◆ Given text:
______________________________

I also tweaked the polarization alignment into the ISS BBEOMs. For some reason I had chosen horizontal polarization into the south BBEOM used for intensity stabilization, I changed this to vertical. Both should work but vertical is consistent with the north configuration.
I checked some powers before and after the refcavs.
Incident on cavities: South = 1.212 mW, North = 1.247 mW
Reflected back to PDs (off resonance): South = 0.970 mW, North = 0.960 mW
Power promptly after transmission: South = 575 µW, North = 615 µW
ISS PD: South = 122 µW, North = 288 µW
Power to BN detector after BS: South = 92.8 µW, North = 193 µW
The light from the final combining BS to the PD is also attenuated, I didn't get to measuring this.

______________________________

◆ Provided material:
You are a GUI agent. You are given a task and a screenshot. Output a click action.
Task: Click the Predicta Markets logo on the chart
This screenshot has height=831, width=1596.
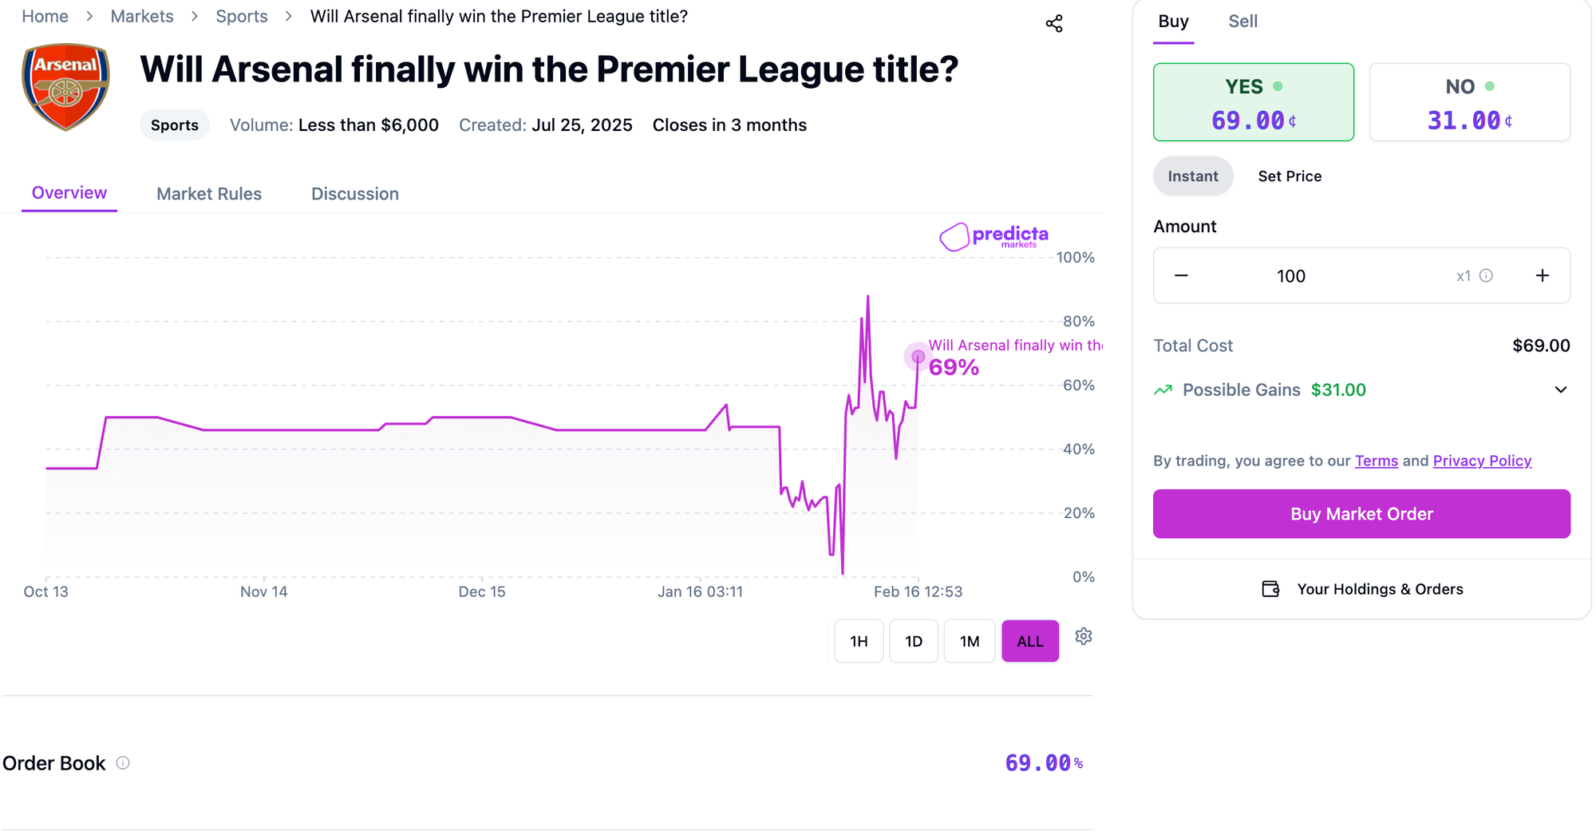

______________________________

◆ Prompt A:
In the lab note above about the reference cavities, shorten the paragraph that begins "I also tweaked the polarization alignment" while keeping its main facts.
◆ Prompt B:
Pick up the lab note on the reference cavity power measurements after its final sentence and keep writing.

◆ Expected answer A:
I adjusted the polarization alignment into the ISS BBEOMs and switched the south BBEOM, used for intensity stabilization, from horizontal to vertical polarization. Both work, but vertical matches the north configuration.

◆ Expected answer B:
Light incident from north and south on the BN detector combining beam splitter is about the same from north and south (~300 µW), I discovered that a p-polarized BS (Newport 10Q20HBS.33P) was used instead of s-polarized (all the PLL BN board is S after the cavities). This explains the discrepancy in power from the south path. We don't really need to boost the size of the BN for now, but this BS in the PLL path should be replaced with an s-pol 50:50 at some stage.
The discrepancies is in the ISS are a similar thing, a p-pol optic was used before the north Thorlabs ISS detector, giving the wrong splitting ratio. We would like to replace this eventually with the M2 ISS and its not critical to have much more power for this at the moment anyway.